At present, research on tsRNAs is still in the initial stage, and the specific molecular mechanism of the role of a large number of differentially expressed tsRNAs in tumors, especially BC, has not been clarified. Nevertheless, we hope that our meta-analysis will be helpful for future clinical applications of tsRNAs. Of course, there are several limitations of this study that should not be ignored. First, as the patients included were mostly from China, the conclusion may not be applicable to different regions or populations. Second, some data and their 95%CIs were obtained indirectly through software, which may lead to deviation from the real data, resulting in certain publication bias. In addition, there are few related studies on different subtypes, especially triple-negative breast cancer; thus, the positive role of tsRNAs in the early diagnosis and prognosis of these patients should be explored. Finally, comprehensive treatment tolerance is one of the main factors affecting the survival of BC patients at present, but there are few studies focusing on such factors.
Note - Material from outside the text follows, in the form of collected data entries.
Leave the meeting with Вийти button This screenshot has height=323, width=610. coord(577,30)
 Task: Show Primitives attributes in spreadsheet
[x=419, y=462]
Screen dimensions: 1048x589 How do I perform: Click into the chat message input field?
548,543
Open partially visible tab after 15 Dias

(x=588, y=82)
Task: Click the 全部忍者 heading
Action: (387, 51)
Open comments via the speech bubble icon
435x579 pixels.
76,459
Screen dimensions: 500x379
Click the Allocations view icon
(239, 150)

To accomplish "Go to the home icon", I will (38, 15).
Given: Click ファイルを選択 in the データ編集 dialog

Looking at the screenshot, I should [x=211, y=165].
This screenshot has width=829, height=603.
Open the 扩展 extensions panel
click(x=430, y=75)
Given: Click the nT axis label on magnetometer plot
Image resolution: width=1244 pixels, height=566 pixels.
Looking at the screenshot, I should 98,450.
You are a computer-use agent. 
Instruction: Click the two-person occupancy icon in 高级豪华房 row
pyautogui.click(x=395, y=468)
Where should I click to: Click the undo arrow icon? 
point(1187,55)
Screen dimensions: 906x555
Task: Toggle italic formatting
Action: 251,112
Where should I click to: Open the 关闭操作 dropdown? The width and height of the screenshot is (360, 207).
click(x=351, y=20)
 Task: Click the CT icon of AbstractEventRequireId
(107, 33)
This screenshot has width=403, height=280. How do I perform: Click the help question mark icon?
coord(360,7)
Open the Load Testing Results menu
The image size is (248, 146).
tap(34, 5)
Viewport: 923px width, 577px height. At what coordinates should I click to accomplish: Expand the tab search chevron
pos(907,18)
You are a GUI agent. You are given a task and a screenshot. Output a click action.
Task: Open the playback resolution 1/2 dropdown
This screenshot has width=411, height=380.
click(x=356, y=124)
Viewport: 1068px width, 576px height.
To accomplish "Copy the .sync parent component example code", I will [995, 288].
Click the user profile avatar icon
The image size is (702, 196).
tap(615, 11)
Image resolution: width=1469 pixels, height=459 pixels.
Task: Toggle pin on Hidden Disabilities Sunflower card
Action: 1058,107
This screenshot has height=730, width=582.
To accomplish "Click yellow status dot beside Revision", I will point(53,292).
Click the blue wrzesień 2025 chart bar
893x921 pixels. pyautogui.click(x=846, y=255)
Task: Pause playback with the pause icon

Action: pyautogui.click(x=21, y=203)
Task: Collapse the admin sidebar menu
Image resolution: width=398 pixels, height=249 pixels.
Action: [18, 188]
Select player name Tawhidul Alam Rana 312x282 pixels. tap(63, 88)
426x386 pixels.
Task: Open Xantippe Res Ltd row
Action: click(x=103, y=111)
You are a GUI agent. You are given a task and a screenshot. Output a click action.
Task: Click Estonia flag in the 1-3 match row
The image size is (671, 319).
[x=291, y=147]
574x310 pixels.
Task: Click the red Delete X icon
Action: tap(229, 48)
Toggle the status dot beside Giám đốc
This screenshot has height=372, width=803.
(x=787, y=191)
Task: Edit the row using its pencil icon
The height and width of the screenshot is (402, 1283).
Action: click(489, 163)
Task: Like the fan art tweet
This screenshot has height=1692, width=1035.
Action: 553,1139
Future studies with more and larger samples should be designed and performed to guide individualized clinical therapy (Additional file 6: Figure S6).

Conclusion

In summary, our study found that tsRNAs have important value in diagnosis and prognosis assessment of BC and correlate significantly with some clinicopathological features, suggesting that tsRNAs can be used as an effective diagnostic and treatment marker for BC patients. However, due to the limited sample size, the results may be unstable. Therefore, more high-quality research data are needed to support or update our conclusions in the future.

Acknowledgements

We would like to thank the researchers of the included studies and the participants for their contributions.

Declarations

Not applicable.

Competing interests

The authors declare that they have no competing interests.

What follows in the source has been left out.